**SHORT EXERCISE A**:
In the comment on college, what did the IBM 3033 mainframe cost in 1980?
**SHORT EXERCISE B**:
Copy the passage of the comment on college starting with "An 8th grade" and going on through "entirely of reading.".
**SHORT EXERCISE C**:
Which levels of schooling does the comment on college name?

**QUOTED TEXT**:
--------------------------------
I don’t completely agree. My degree is in computer science and during a 37 year career i wrote exactly zero compilers or operating systems. But that wasn’t the worth of college. A good part of the worth is in teaching you - forcing you - to think.

37 years ago we could not give grade school kids tablets more powerful than the IBM 3033 mainframe that cost $3,000,000 in 1980.

37 years ago there were not 67,000 free public domain works in Project Gutenberg. PG only had 2000 works by 2001.
 
37 years ago we could not give grade school kids tablets more powerful than the IBM 3033 mainframe that cost $3,000,000 in 1980.

37 years ago there were not 67,000 free public domain works in Project Gutenberg. PG only had 2000 works by 2001.
Absolutely correct and technology puts a vast amount of knowledge at your fingertips but that’s only part of the equation. Correlating information in a coherent picture and drawing inferences from it is something machines really can’t teach you to do.
 
An 8th grade education doesn’t prepare anyone for anything. HS isn’t a whole lot better. And I’m not saying college is for everyone. It isn’t. Education IS for everyone - even if your education consists entirely of reading.
--------------------------------
**RAW DATA**:
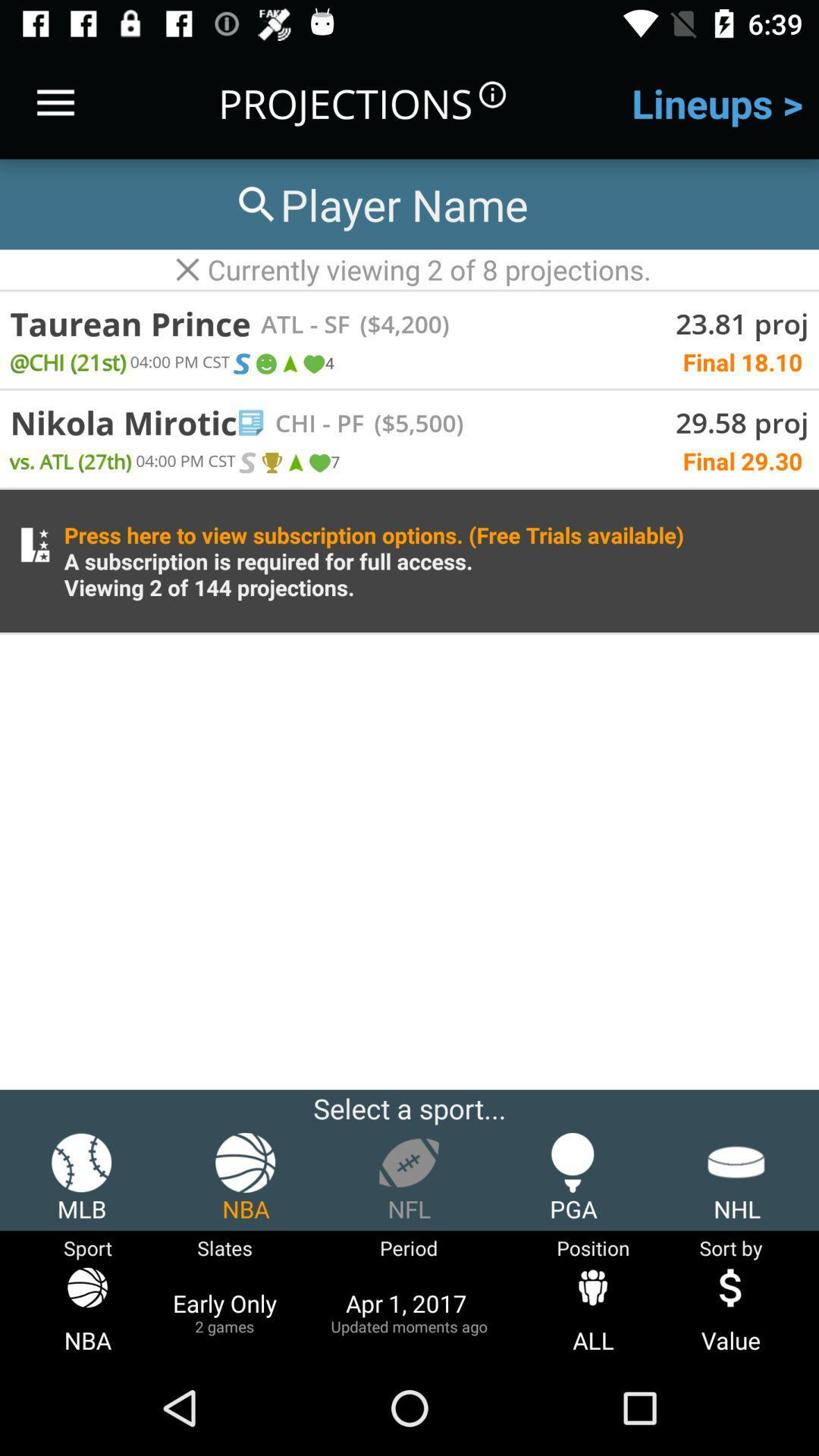 The width and height of the screenshot is (819, 1456). What do you see at coordinates (379, 203) in the screenshot?
I see `search player name type bar` at bounding box center [379, 203].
--------------------------------
**TASK SOLUTION A**:
$3,000,000

**TASK SOLUTION B**:
An 8th grade education doesn’t prepare anyone for anything. HS isn’t a whole lot better. And I’m not saying college is for everyone. It isn’t. Education IS for everyone - even if your education consists entirely of reading.

**TASK SOLUTION C**:
grade school, 8th grade, HS (high school), college